Tiger Woods, Polygamy and Charles Darwin

At Christmas lunches everywhere, it has been inescapable no doubt to avoid a discussion about the extra marital affairs of golfing legend Tiger Woods. Such is the following of this athlete that the media has been relentless in pursuing new leads to this story.

At my Christmas lunch with fellow work mates, it inspired such robust conversations that it got me thinking about and investigating the theme of polygamy. According to Ted Bergstrom, the topic is more than just a curiosity. Of the 1170 different societies that have been ethnographically classified, 850 practice polygamy. The so-called marriage market in polygamous settings has been theoretically modelled by Bergstrom. He states that
(i)n human societies, males who inherit economic wealth from parents or other relatives can increase their reproductive success substantially by acquiring additional wives, mistresses, or concubines. For females, on the other hand, an extra husband adds little to her lifetime fertility. Once a female has achieved moderate prosperity, additional wealth does little to relax the biological constraints on the number of offspring she can have.
Aside from ensuring the propagation and extension of his genes to subsequent generations, research has uncovered another benefit: longevity for the male. Ewen Callaway in the New Scientist wrote last August that ecologists from the University of Sheffield, have found that
men aged over 60 from 140 countries that practice polygamy to varying degrees lived on average 12% longer than men from 49 mostly monogamous nations (...) The explanation could be both social and genetic. Men who continue fathering kids into their 60s and 70s could take better care for their bodies because they have mouths to feed.
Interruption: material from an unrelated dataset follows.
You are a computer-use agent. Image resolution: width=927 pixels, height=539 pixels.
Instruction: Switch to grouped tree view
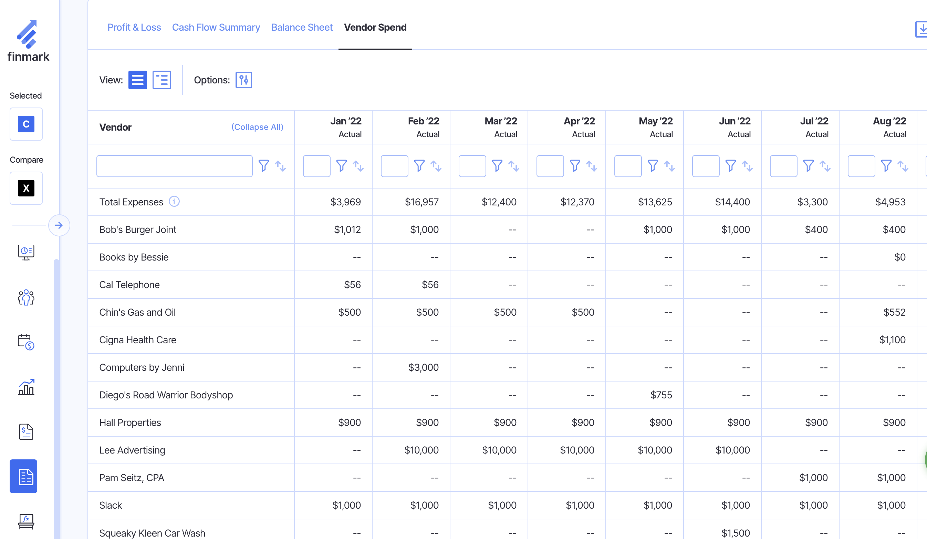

But evolutionary forces acting over thousands of years could also select for longer-lived men in polygamous cultures.
There are of course possible pitfalls in the scoring method adopted for measuring polygamy among societies, something which admittedly could be improved for future research, but this finding is interesting considering that this year marks the bicentenary of Darwin's birth and the 150th year since he published On the Origin of Species which details his theories on evolution.